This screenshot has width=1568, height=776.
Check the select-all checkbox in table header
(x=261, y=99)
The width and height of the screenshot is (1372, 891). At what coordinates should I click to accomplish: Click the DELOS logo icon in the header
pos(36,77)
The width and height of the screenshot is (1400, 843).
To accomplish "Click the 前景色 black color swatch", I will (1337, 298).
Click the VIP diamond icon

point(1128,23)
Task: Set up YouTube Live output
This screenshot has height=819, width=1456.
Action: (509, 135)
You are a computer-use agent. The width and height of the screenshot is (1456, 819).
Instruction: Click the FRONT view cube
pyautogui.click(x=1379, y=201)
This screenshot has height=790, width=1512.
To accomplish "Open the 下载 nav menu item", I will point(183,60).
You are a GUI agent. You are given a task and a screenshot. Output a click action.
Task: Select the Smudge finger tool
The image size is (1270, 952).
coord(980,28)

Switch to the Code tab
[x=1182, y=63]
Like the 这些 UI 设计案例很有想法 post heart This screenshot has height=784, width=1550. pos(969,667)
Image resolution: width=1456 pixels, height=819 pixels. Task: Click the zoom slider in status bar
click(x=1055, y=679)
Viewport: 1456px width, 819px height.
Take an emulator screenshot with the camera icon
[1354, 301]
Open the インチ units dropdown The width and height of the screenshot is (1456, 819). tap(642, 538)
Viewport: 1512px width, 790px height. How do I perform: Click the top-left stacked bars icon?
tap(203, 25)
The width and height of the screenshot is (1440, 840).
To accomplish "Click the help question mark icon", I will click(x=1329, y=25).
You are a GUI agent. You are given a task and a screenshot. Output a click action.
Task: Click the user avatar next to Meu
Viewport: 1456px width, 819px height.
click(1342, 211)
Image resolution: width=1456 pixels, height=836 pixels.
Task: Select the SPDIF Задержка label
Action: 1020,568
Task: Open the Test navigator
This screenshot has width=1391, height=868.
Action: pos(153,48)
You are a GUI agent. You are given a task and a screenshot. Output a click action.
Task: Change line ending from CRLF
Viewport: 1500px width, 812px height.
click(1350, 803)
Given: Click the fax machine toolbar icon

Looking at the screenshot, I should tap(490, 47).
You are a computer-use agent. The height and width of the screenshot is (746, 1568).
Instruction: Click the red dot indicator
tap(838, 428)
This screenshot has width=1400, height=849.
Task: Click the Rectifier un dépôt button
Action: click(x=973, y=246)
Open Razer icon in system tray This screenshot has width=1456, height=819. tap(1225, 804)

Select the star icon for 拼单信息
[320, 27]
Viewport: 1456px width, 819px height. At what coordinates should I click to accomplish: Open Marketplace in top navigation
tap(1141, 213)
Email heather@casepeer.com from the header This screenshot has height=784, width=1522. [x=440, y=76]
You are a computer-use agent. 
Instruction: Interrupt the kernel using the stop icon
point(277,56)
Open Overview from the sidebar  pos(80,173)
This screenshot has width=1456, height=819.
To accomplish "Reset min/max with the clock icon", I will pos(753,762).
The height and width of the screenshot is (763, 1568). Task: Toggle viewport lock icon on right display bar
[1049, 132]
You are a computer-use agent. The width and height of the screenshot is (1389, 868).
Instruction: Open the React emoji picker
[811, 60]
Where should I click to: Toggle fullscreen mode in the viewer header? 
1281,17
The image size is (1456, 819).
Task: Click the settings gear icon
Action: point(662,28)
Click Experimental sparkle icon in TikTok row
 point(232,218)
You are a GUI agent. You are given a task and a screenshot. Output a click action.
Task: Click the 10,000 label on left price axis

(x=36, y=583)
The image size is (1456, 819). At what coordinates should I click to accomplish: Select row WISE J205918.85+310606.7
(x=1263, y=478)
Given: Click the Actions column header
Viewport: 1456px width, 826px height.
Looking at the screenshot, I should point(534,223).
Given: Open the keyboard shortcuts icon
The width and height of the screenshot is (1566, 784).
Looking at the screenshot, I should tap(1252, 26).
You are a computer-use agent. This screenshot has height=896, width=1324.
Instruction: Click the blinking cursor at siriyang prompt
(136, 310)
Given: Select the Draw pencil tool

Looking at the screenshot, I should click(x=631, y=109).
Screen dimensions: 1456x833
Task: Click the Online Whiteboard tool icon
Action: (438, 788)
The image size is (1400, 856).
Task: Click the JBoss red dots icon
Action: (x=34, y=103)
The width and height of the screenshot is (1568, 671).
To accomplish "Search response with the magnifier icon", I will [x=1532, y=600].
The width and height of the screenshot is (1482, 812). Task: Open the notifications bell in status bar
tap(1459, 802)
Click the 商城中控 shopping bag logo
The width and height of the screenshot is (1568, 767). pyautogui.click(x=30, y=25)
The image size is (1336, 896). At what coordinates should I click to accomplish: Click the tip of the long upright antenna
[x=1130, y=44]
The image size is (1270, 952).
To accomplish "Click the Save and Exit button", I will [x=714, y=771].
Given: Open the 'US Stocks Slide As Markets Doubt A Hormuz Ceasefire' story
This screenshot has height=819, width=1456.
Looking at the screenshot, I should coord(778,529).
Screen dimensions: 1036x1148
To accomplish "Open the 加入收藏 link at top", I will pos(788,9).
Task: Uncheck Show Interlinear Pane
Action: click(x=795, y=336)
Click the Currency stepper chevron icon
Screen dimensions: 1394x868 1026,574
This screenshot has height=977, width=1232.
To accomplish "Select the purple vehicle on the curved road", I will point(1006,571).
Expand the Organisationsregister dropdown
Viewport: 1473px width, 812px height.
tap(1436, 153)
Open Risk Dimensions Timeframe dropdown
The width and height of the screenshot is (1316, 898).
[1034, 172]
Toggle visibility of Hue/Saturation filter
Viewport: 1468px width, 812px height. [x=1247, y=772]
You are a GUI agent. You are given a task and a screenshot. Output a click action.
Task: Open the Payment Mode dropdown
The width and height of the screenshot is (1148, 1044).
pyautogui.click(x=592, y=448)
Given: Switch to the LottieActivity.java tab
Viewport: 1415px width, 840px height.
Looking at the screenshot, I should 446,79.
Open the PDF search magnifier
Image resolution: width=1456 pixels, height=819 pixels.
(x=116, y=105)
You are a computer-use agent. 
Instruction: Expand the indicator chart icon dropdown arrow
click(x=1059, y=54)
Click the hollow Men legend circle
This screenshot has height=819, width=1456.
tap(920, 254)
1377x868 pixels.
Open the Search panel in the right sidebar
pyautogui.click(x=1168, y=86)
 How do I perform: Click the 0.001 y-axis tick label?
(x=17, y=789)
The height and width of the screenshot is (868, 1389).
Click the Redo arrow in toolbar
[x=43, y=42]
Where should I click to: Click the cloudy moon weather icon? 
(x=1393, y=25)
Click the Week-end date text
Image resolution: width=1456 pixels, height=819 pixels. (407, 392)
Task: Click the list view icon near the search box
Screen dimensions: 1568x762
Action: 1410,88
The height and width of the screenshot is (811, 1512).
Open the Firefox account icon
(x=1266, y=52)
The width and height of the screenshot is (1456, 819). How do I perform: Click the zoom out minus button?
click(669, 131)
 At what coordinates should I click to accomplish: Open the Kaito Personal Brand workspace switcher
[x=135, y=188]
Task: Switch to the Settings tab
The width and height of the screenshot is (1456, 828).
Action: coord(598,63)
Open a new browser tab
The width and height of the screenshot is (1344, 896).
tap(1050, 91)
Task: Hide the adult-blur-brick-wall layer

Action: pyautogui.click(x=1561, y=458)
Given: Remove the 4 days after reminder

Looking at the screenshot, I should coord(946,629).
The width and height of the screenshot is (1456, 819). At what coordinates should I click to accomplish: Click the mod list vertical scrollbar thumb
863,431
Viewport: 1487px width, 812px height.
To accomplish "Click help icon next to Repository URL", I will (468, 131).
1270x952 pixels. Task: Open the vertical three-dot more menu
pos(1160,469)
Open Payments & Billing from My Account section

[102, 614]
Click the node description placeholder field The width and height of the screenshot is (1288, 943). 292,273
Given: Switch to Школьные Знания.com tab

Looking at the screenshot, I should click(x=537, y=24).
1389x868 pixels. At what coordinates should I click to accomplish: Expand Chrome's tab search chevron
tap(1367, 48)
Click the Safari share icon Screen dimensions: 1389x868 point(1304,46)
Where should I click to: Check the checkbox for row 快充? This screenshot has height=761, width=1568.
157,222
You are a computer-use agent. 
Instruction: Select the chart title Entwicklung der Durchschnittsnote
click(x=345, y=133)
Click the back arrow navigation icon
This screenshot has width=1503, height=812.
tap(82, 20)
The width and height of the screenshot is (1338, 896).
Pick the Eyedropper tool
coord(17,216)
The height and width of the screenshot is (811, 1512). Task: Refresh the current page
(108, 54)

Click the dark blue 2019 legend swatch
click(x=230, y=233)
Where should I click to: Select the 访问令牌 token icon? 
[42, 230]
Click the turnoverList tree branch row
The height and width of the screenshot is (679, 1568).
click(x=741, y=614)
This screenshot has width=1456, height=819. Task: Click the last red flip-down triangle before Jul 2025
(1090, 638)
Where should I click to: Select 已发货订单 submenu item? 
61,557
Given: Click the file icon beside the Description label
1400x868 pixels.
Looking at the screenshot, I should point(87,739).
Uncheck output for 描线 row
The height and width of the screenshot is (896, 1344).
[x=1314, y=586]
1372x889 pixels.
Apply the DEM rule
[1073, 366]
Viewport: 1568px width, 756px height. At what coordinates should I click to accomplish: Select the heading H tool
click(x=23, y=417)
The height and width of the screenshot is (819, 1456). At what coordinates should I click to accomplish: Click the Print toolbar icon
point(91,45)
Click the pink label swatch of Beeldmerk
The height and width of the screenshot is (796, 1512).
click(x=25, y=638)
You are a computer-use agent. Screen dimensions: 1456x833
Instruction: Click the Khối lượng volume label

#####

EXERCISE REQUIREMENTS:
Exactly as they appear above, output the lines of the data from the first through the one that contains "Task: Set up YouTube Live output", and only those lines.

EXERCISE OUTPUT:
This screenshot has width=1568, height=776.
Check the select-all checkbox in table header
(x=261, y=99)
The width and height of the screenshot is (1372, 891). At what coordinates should I click to accomplish: Click the DELOS logo icon in the header
pos(36,77)
The width and height of the screenshot is (1400, 843).
To accomplish "Click the 前景色 black color swatch", I will (1337, 298).
Click the VIP diamond icon

point(1128,23)
Task: Set up YouTube Live output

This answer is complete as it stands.